Congress pushes Obama to keep transparency promise

Congress has passed a new bipartisan Freedom of Information law that finally codifies the presumption that all government materials should be available to the public unless there are good, specific reasons why they shouldn’t.

President Obama encouraged federal agencies to adopt this presumption when he arrived in office in 2009. But putting the principle into law has been tricky, in no small part because Obama’s practice has been nearly the opposite of his promise.

Under the new bill, says the Electronic Frontier Foundation, “agencies cannot withhold records unless another law prohibits their disclosure or the agencies articulate how disclosure will harm an interest protected by FOIA’s exemptions.” It also sets a 25-year limit on how long the government can withhold records on the grounds that they would reveal too much about the deliberative process behind executive branch decisionmaking.

Obama says he will sign this bill, which is welcome. It’s also a huge change from 2014, when his Justice Department tried to stop FOIA reform, penning a tough memo against any legal codification of a “presumption of openness.”

This transparency bill is a rebuke to the practices of Obama’s administration which, the Associated Press reported in March, had censored materials or rejected FOIA requests 77 percent of the time, a record and an increase of 12 percentage points since Obama’s inauguration.

There are stories of a legion of agencies imposing unreasonable delays and making half-hearted searches for material responding to legitimate Freedom of Information requests.
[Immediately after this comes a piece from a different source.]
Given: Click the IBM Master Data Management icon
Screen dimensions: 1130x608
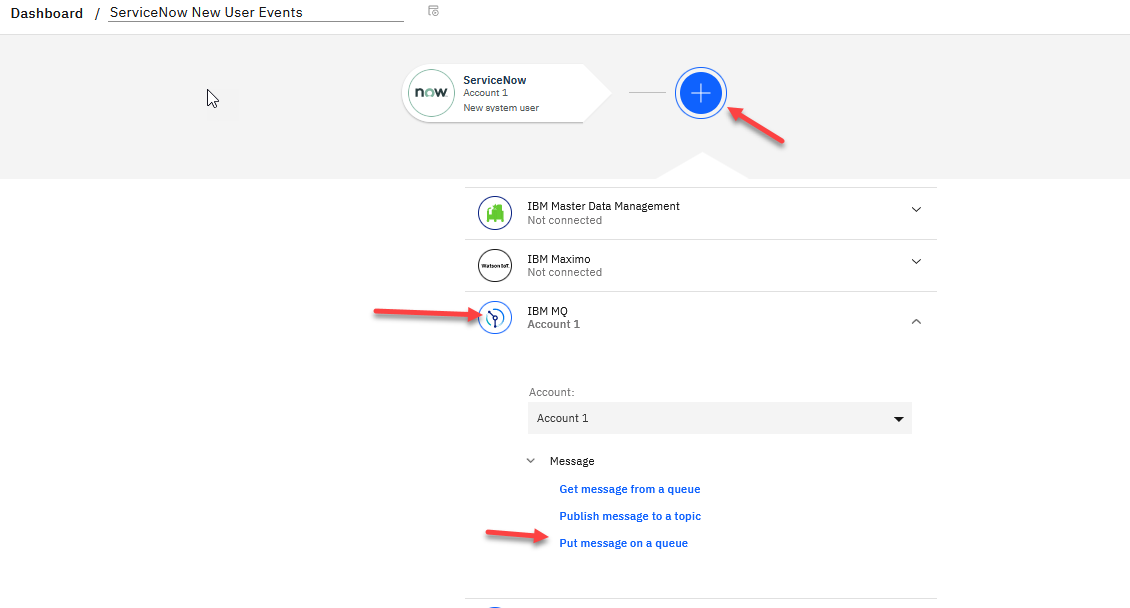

Obama’s EPA, State Department, Health and Human Services Department, IRS and others have routinely evaded public disclosure.

Two of Obama’s cabinet appointees, Hillary Clinton and Lisa Jackson, were caught using secret email accounts designed to shield their work correspondence forever from public scrutiny, or at least until long after they’d left office. Another, Marilyn Tavenner, was caught deleting emails. And emails at the IRS go missing every time Congress asks to see them.

Obama’s political appointees are the first known to have officially inserted themselves as an obstacle to the FOIA process. They have been caught deputizing agencies’ FOIA officers to delay sensitive requests and keep tabs on what reporters are trying to find that might embarrass the administration.

When confronted about this chicanery, the White House has worked furiously to create distractions. Spokesman Josh Earnest, for example, argued that the Freedom of Information Act itself is flawed because it exempts Congress.

Never mind that the Constitution deliberately and specifically exempts Congress from oversight of the lawmaking process for good reasons, respecting the centuries-old legal doctrine of legislative immunity.

The point of exempting Congress is that it limits the ability of the executive branch to use its great power to punish political enemies for carrying out their official duties.

Perhaps Obama is unaware of what it has done in his name, but his administration has broken his promise of transparency. This is why Congress had to act. We congratulate leaders of both parties for finally forcing the hand of a power-hungry executive who has been as opaque as any in modern times. Obama claims repeatedly that his is “the most transparent administration in history.” Cue the hollow laughs.